In [1]:
%matplotlib inline
In [2]:
import seaborn as sns
import pandas as pd
import matplotlib.pyplot as plt

Note that this is using current seaborn master:

In [3]:
print sns.__version__
0.6.dev

I think the "whitegrid" style looks best with barplots and other plots that have large patches of color.

In [4]:
sns.set(style="whitegrid", font_scale=1.3)
In [5]:
df = pd.read_csv(("https://gist.githubusercontent.com/mrocklin/56830db18bd71ba7d9e3/"
                  "raw/c2adcfd160f05b199a47d071791676a8a316dda1/costs.csv"), index_col=0)
In [6]:
df.index.name = "storage"
df = df.reset_index()
In [7]:
df.head()
Out[7]:
storage dumps loads
0 json-no-index 0.129610 0.239696
1 json 4.397093 0.957318
2 pickle 6.001169 4.426793
3 pickle-p2 5.225624 2.295486
4 cPickle 2.518837 0.662841

Melt the dataframe to long-form.

In [8]:
df = pd.melt(df, "storage", value_name="duration", var_name="operation")
In [9]:
df.head()
Out[9]:
storage operation duration
0 json-no-index dumps 0.129610
1 json dumps 4.397093
2 pickle dumps 6.001169
3 pickle-p2 dumps 5.225624
4 cPickle dumps 2.518837

Option 1: a horizontal nested bar plot

Drawing the bars horizontally works best when the category values are long strings, as they don't overlap or have to get awkwardly rotated.

Stacked bar plots can be hard to read and don't work all that well except in certain circumstances, so we'll draw separate plots for each operation.

Using nested plots emphasizes the comparison between the two operations for each storage option, but makes it slightly harder to compare across storage options for a given operation (though still easier than with stacked bar plots):

In [10]:
f, ax = plt.subplots(figsize=(5, 7))

# Draw the plot
sns.barplot("duration", "storage", "operation", data=df)

# The default legend doesn't look great here
# let's move it and add a frame and title
ax.legend(loc="lower center", ncol=2, frameon=True, title="operation")

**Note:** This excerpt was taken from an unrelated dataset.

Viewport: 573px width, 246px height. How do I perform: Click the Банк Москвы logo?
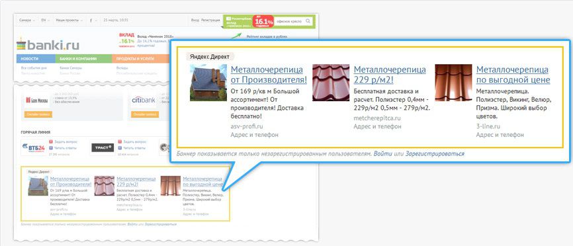tap(36, 100)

# Seaborn automatically labels the axes with the variable names
# which can be useful, but for production plots it' usually good
# to tweak them. Let's add units to the x axis label and remove
# the y axis label, which is not overly necessary and takes up space.
ax.set(xlabel="Duration (s)", ylabel="")

# Removing the axes spines gives a cleaner look
sns.despine(bottom=True)

Option 2: faceted bar plot

The other option would be to make two plots, one for each operation. This will make it easier to compare across storage options within each operation, but it will be somewhat more difficult to compare across operations within each storage option.

In [11]:
g = sns.factorplot("duration", "storage", col="operation", data=df,
                   kind="bar", size=7, aspect=.6, palette="Set3")
g.set_axis_labels("Duration (s)", "")
g.despine(bottom=True)
Out[11]:
<seaborn.axisgrid.FacetGrid at 0x1091c0510>

Option 3: dot plot

Another option would be a dot plot, which makes it easy to compare both across operations and across storage.

In [14]:
f, ax = plt.subplots(figsize=(5, 8))

# Draw the plot
sns.pointplot("duration", "storage", "operation", data=df,
              join=False, palette="Set1")

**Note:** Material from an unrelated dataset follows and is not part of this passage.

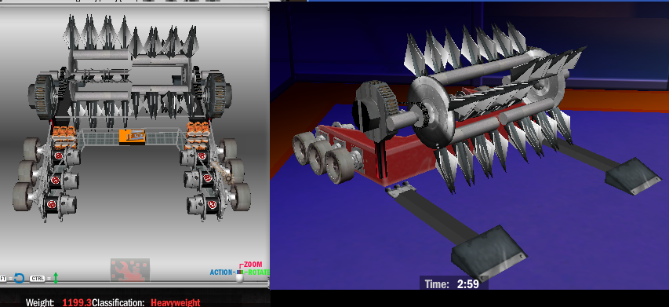
Task: Click the red wrench repair icon
Action: click(x=129, y=270)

# The default legend doesn't look great here
# let's move it and add a frame and title
ax.legend(loc="lower right", ncol=2, frameon=True)

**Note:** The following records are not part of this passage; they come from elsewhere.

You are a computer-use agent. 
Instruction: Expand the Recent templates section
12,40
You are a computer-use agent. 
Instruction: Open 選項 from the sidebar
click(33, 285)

# Seaborn automatically labels the axes with the variable names
# which can be useful, but for production plots it' usually good
# to tweak them. Let's add units to the x axis label and remove
# the y axis label, which is not overly necessary and takes up space.
ax.set(xlabel="Duration (s)", ylabel="",
       xlim=(-.2, None))

# A dot plot looks better with a grid on the categorical axis
# to help connect each point to its label. Removing the grid on the
# numerical axis makes the plot cleaner, though it is a bit hard to
# read off exact values for each point.
ax.xaxis.grid(False)
ax.yaxis.grid(True)

# Removing the axes spines gives a cleaner look
sns.despine(left=True, bottom=True)
In [ ]: